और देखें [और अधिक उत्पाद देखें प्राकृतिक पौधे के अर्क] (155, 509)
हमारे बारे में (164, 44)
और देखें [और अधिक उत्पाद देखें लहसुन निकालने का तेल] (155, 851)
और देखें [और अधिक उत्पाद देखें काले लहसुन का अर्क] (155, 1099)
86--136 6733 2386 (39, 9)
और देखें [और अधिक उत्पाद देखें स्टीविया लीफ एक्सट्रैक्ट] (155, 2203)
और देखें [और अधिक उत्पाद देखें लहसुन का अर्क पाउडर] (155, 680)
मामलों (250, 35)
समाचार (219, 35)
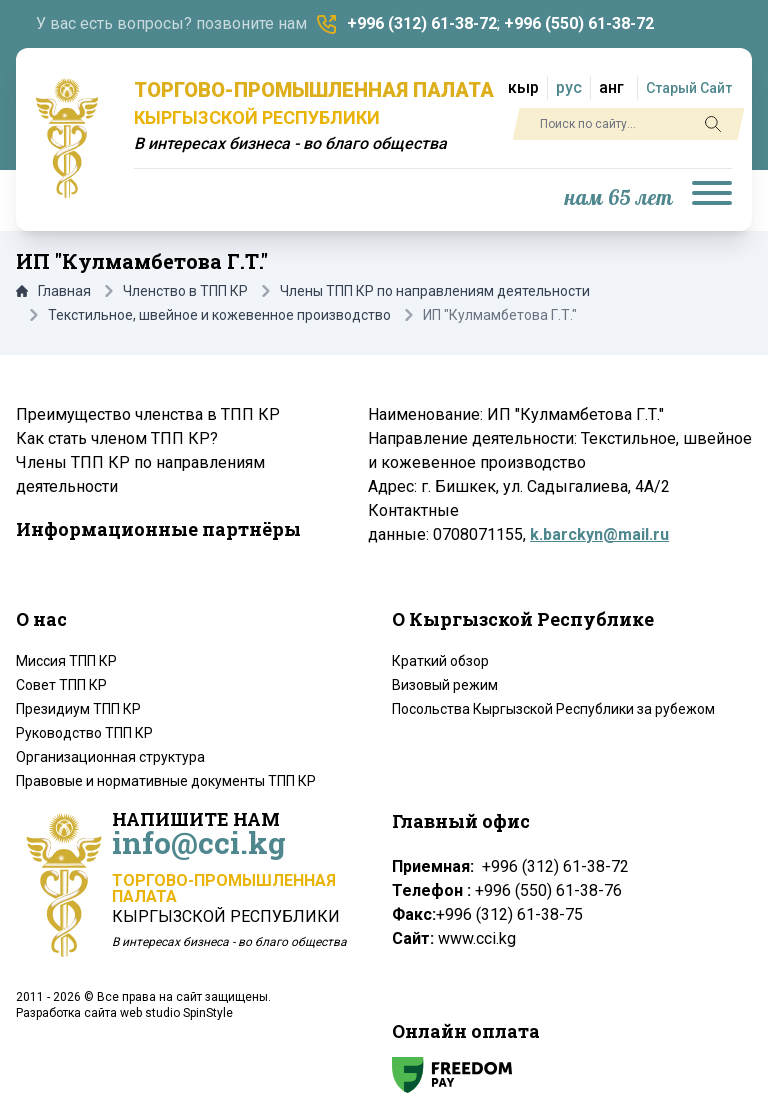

- [Given problem] Put the records above into a Markdown table with two columns, Row and Record text, giving each non-blank line its own numbered row. Keep the picture out of the table.

- [Solution to the problem]
| Row | Record text |
|---|---|
| 1 | और देखें [और अधिक उत्पाद देखें प्राकृतिक पौधे के अर्क] (155, 509) |
| 2 | हमारे बारे में (164, 44) |
| 3 | और देखें [और अधिक उत्पाद देखें लहसुन निकालने का तेल] (155, 851) |
| 4 | और देखें [और अधिक उत्पाद देखें काले लहसुन का अर्क] (155, 1099) |
| 5 | 86--136 6733 2386 (39, 9) |
| 6 | और देखें [और अधिक उत्पाद देखें स्टीविया लीफ एक्सट्रैक्ट] (155, 2203) |
| 7 | और देखें [और अधिक उत्पाद देखें लहसुन का अर्क पाउडर] (155, 680) |
| 8 | मामलों (250, 35) |
| 9 | समाचार (219, 35) |